What you are asked to do: Repeat every line of the items below word for word, leaving out the pictures.

Items from a collection:

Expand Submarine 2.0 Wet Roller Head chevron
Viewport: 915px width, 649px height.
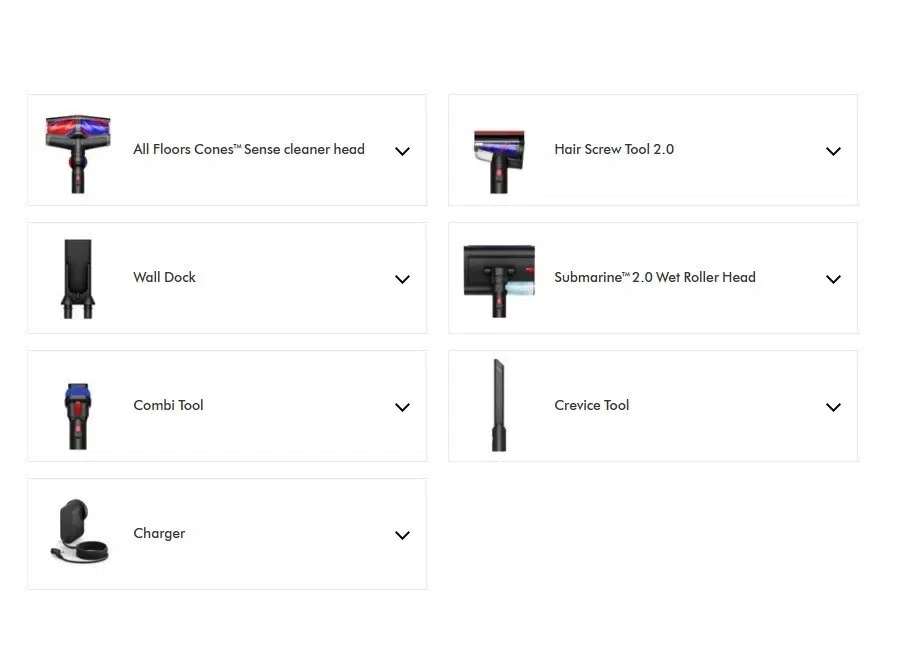tap(833, 279)
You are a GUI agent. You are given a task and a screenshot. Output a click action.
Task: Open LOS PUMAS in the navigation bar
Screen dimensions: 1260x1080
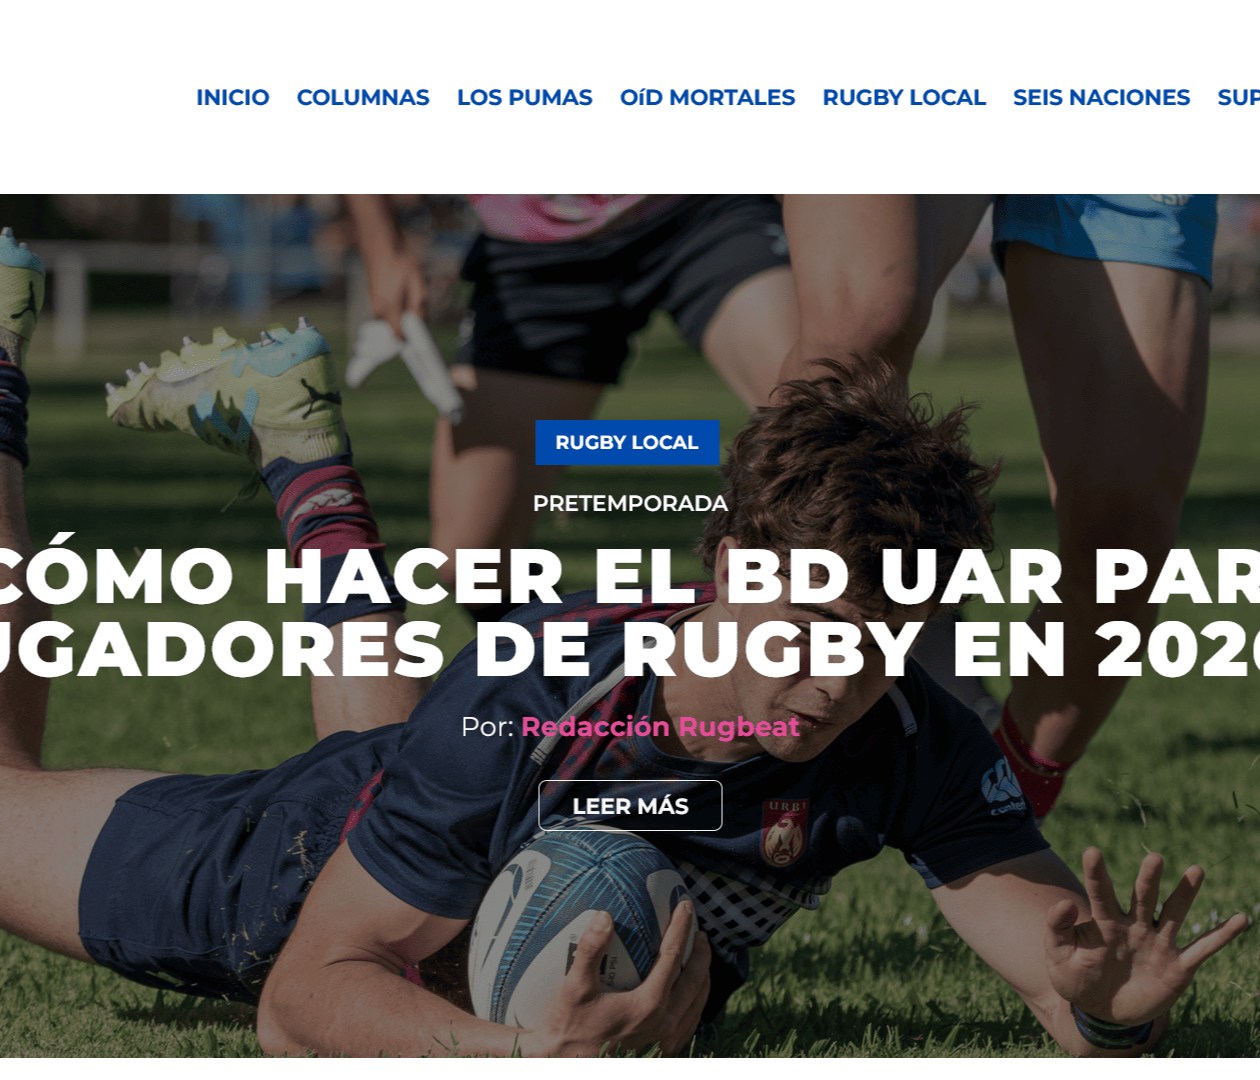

Complete output:
Expand Submarine 2.0 Wet Roller Head chevron
Viewport: 915px width, 649px height.
tap(833, 279)
You are a GUI agent. You are given a task and a screenshot. Output a click action.
Task: Open LOS PUMAS in the navigation bar
Screen dimensions: 1260x1080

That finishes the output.